For example, prior to his arrest and conviction last year, Ali Abdul Aziz al-Hooti was one of LeT's top organizers in the Gulf and its main interface with the Indian Mujahedin, an indigenous terrorist network in India. He transferred money and weapons into India and helped send dozens of recruits to Pakistan from his base of operations in Muscat, Oman. Among those he dispatched to Pakistan for training was Fahim Ansari, one of the Indians arrested on charges of providing surveillance footage to Lashkar for use in the November 2008 Mumbai attacks. According to Omani authorities, al-Hooti also considered launching operations against his Gulf host nation. He and other LeT sympathizers in Oman reportedly discussed targeting prominent Muscat landmarks in June 2007, included the Golden Tulip Hotel and a BBC office. No final plans were ever put in place, but Omani authorities were able to gather enough evidence to successfully prosecute al-Hooti.
LeT in the West
Lashkar also boasts operatives in a number of Western countries, including Britain and the United States. Since the 1990s, the group has trained foreigners as a means of establishing networks in the West. This activity thrived after September 11 because LeT experienced less of a crackdown than its jihadist brethren in Pakistan. As a result, its camps became an especially appealing destination for many would-be jihadists. The group has also been deploying agents directly to the West since the 1990s, both to recruit youths and to raise money. Although these agents are believed to be most active in Britain, they operate elsewhere, too. For example, during an inquiry into "shoe bomber" Richard Reid's support networks in Paris, authorities uncovered channels used to send volunteers from France to Lashkar camps in Pakistan.
LeT uses its Western operatives to provide support for jihad against India and, more recently, its operations in Afghanistan. In one prominent case, a member of the "Virginia Jihad Network" helped British LeT operative Muhammad Ajmal Khan acquire equipment for Lashkar during visits to the United States in 2002 and 2003. Khan held a senior post in the organization with responsibility for recruiting foreigners. The U.S. government eventually prosecuted the Virginia operative for training with LeT, while a British court sentenced Khan to nine years imprisonment in March 2006 for his role in supporting the group.
Western operatives have also been involved more directly in supporting LeT's terrorist plots, including attacks outside India.
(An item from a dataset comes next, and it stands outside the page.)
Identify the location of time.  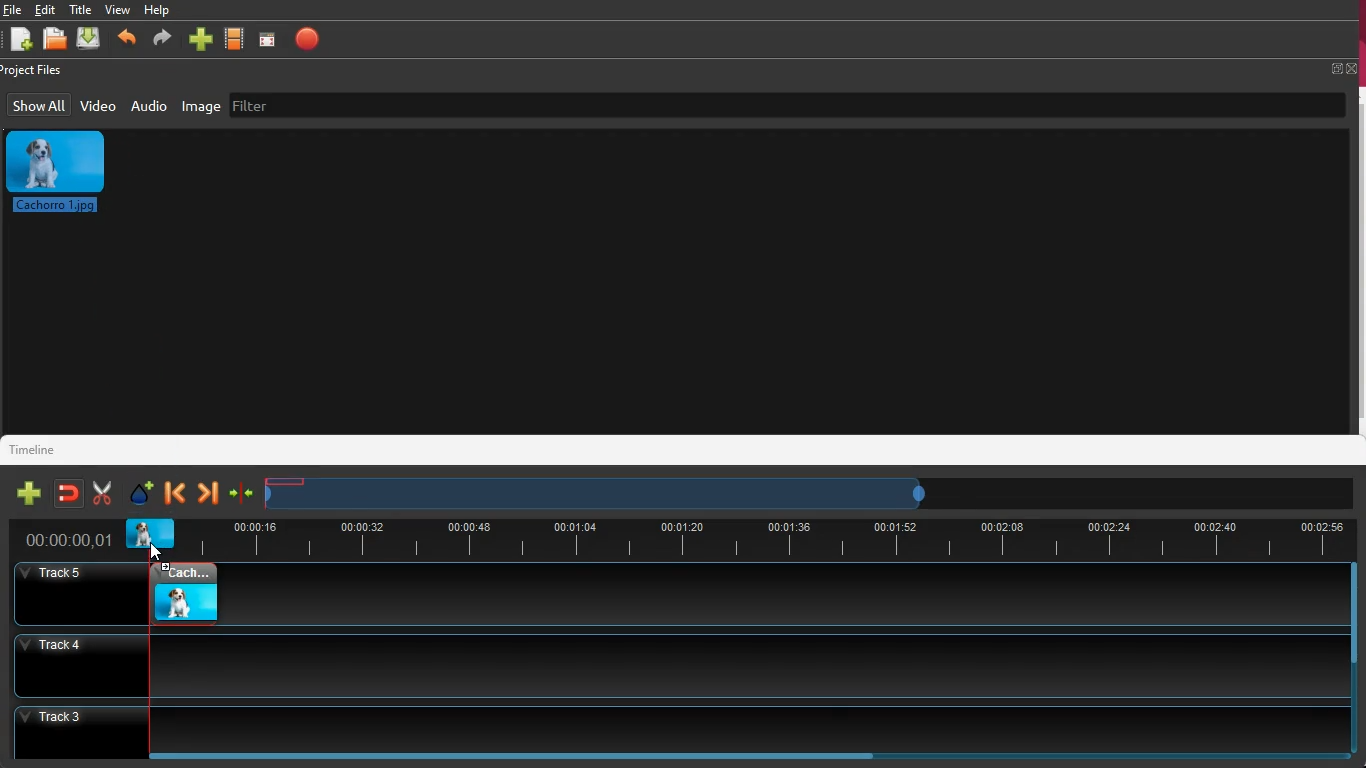
(55, 539).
For example, European members are suspected of providing financial support for both Richard Reid and the liquid bomb plotters who attempted to destroy transnational flights in July 2006. The group also deployed a French convert named Willie Brigitte to Australia in 2003 to support attacks there. In 2009, the U.S. government indicted Pakistani American David Headley (aka Daoud Gilani) on charges of conducting preoperational surveillance for the 2008 Mumbai attacks. Headley is also believed to have performed surveillance in Pune, India, where a German bakery and cafe was bombed this past weekend. As with the Mumbai attacks, this was a blended attack aimed at Indian and Western interests.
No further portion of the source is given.